About Me

Hi. My name is Trigger and this is my blog. While I am not sure if this provides credibility or makes me suspect–that depends upon the reader, I guess–I have a master of theology  New me(Th.M.) degree in New Testament from Duke University Divinity School and a master of divinity (M.Div.) from Fuller Theological Seminary.  I geek out on Pauline theology, hermeneutics, Christian ethics, and music (Anyone who knows me long enough will end up hearing about Fugazi).

This Blog’s Purpose
I started Trigger101.com to help me and anyone else interested think about God and the issues and events of everyday life theologically. I often find myself frustrated with the thoughts and arguments of Christian conservatives and Christian liberals. I would like to think that there is  a “third way” that is not a moderate position between both, but rather represents a whole different approach.

My 7 Theological Assumptions
While I am not sure what a “third way” would look like in all of the particulars of life,  I think it would be rooted in several assumptions, seven of which are:

1.  I do believe in Truth with a capital “T.”   However, because everyone seems to have an ultimate story that they believe best describes the nature of the universe (e.g. Buddhism, Judaism, Christianity, Islam, atheism, science, etc.), there is no universal standard or way of measuring truth that everyone can appeal to apart from their own ultimate-story belief.  This perspective is often called anti-foundationalism. (And, yes, I get the irony that this is an absolute statement.  I take it on faith to be true.)

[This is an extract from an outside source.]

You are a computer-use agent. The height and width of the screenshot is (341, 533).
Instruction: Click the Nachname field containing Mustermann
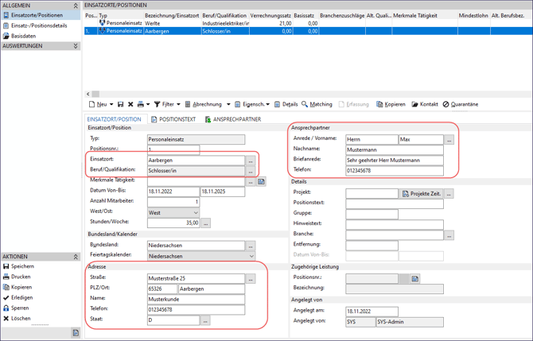[394, 149]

2. The Apostles’ & Nicene Creeds as agreed upon by the Catholic, Orthodox, and most Protestant forms of Christianity, are the best basic and fundamental keys or lenses through which to read and interpret Scripture.

3. It is most faithful for Christians to assume a priori that the God of Scripture is actually real and that all of life should then be viewed and understood according to this assumption.

4. To borrow from N.T. Wright, to say “the authority of Scripture” is merely shorthand for saying the authority of God as exercised through Scripture.  Scripture is meant to point toward God, not to itself.  Nonetheless, to use the shorthand, Scripture as read by the Church is authoritative for Christians.

5.  Christian Scripture is meant to be read, interpreted, and embodied by the Church and should be done so through the Church reading it together in light of what the Church universal has said and done over the last 2000 years; this is more of an art than a science.

6.  Scripture should not be read or seen as a book of rules or propositions, nor as a constitution of some sort.  It is God’s authorized witness of who God is, what God has done, and what God will be doing.  Instead of being a rule book, it presents a picture of God and a form or shape of life to be entered into or taken on.

7. Scripture as a whole is held together narratively by the Church and all of it should be read in light of the life, death, and resurrection of Jesus (i.e Jesus is the key to understanding all of Scripture).